Item position entries
>>>>

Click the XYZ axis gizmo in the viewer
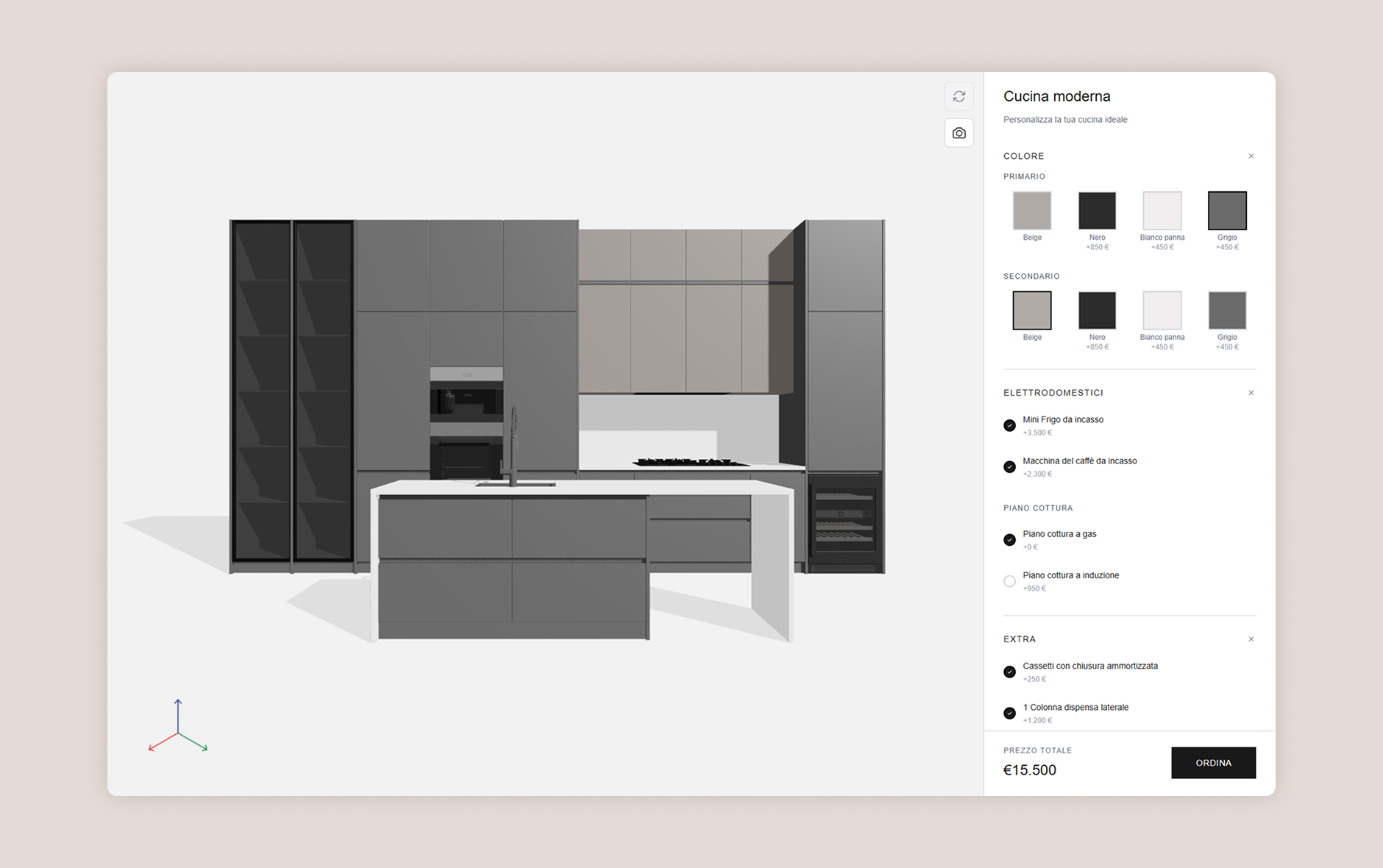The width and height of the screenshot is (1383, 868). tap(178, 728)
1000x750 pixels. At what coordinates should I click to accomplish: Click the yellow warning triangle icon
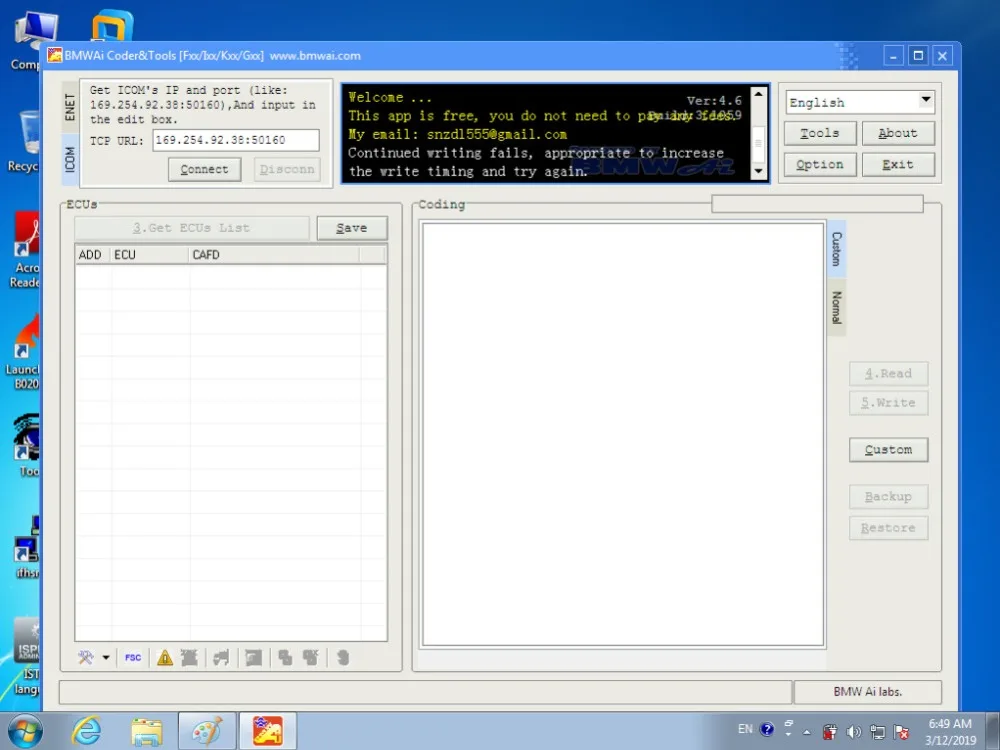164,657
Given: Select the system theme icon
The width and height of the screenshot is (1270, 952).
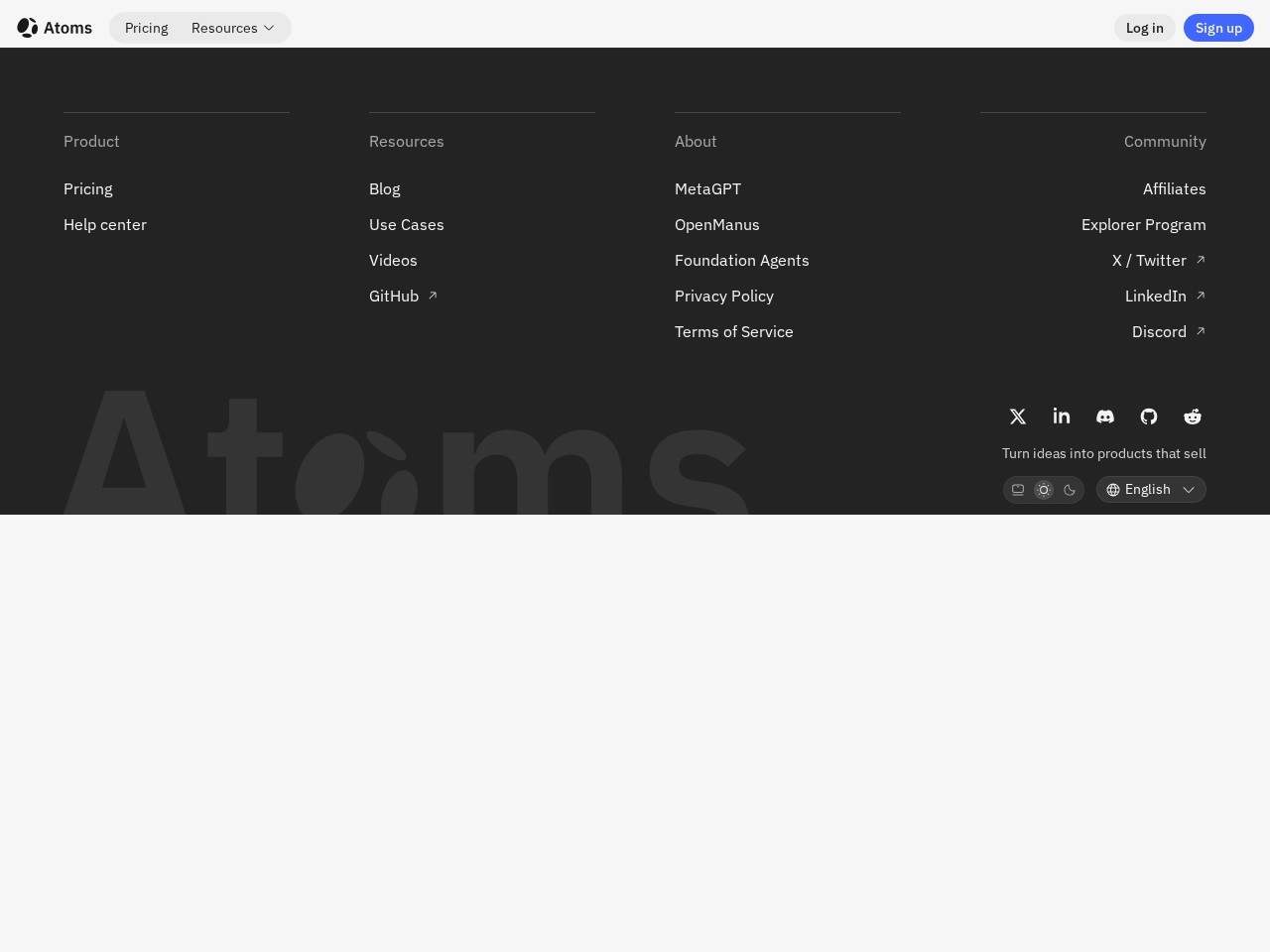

<<<<

:: What to do ::
Copy these entries word for word, leaving out the pictures.

:: Answer to the exercise ::
Click the XYZ axis gizmo in the viewer
The width and height of the screenshot is (1383, 868). tap(178, 728)
1000x750 pixels. At what coordinates should I click to accomplish: Click the yellow warning triangle icon
164,657
Given: Select the system theme icon
The width and height of the screenshot is (1270, 952).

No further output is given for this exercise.